Mariane poussa un grand cri.

— Il est empoisonné ! dit Mathilde. Va ! va !… chez madame Villemont… Le docteur Gilbert y est encore… qu’il vienne.

— Non ! qu’il ne vienne pas, le misérable ! s’écrie Anatole dont les yeux presque éteints lancèrent comme un éclair de fureur. Qu’il me laisse mourir tranquille…

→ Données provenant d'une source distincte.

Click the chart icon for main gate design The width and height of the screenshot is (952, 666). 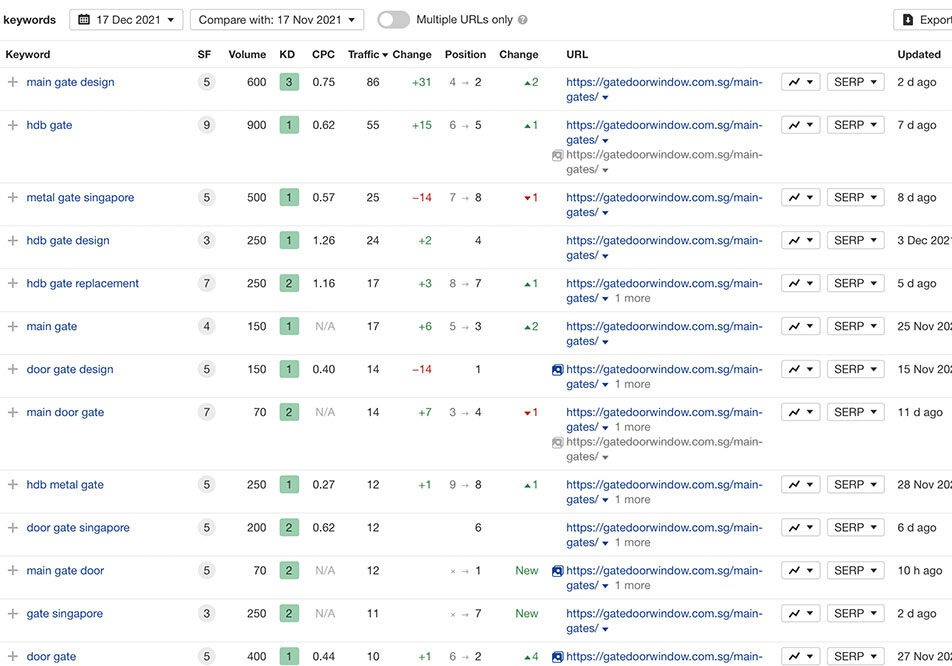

Mariane était près d’Anatole, agenouillée et toute ruisselante de larmes ; elle lui baisait les mains et l’inondait de pleurs et de caresses.

— Oh ! pauvre cher enfant… toi que j’ai vu naître… faut-il que je te voie mourir !…

— Cours, Mariane, cours ! dit Mathilde en l’arrachant du corps d’Anatole. Sa vie dépend d’une minute !

— Non, je ne veux pas voir Gilbert ! dit vivement Anatole en étendant une main vers Mariane, comme pour la rappeler et l’empêcher de sortir. S’il vient, l’infâme !… je le tuerai !… Ah ! le poison !… le poison !… Je souffre !…

— Mariane ; aide-moi !… portons-le sur ce canapé…

Et toutes deux elles soulevèrent Anatole avec effort, et le traînèrent près d’un canapé sur lequel il tomba pesamment, comme une chose inerte et sans vie.

Déjà Mariane était au bas de l’escalier et courait toute haletante, malgré son âge et la faiblesse de ses jambes qu’elle sentait fléchir à tout moment.

Mathilde était penchée sur Anatole, et ne pouvait plus articuler un mot, tant sa poitrine était gonflée. Anatole la pressait contre son cœur avec des bras défaillans, qui s’entr’ouvraient peu à peu et retombèrent enfin !

— Ô cher Anatole !… du courage… laisse-toi vivre… je puis te pardonner… Oui, je te pardonnerai, si tu vis !… j’oublierai tout… Mais j’entends du bruit !… c’est le médecin !… c’est Gilbert !…

— Qu’il n’entre pas !… crie Anatole en proie à d’épouvantables convulsions. Au nom du ciel ! qu’il n’entre pas !

— Quoi ! Gilbert ! ton meilleur ami…

— Dis plutôt mon assassin ! interrompit Anatole d’une voix profonde et brisée par l’agonie.

— Mais, c’est pour te sauver, Anatole…

— Lui, me sauver ! pauvre femme… quand c’est lui qui me tue.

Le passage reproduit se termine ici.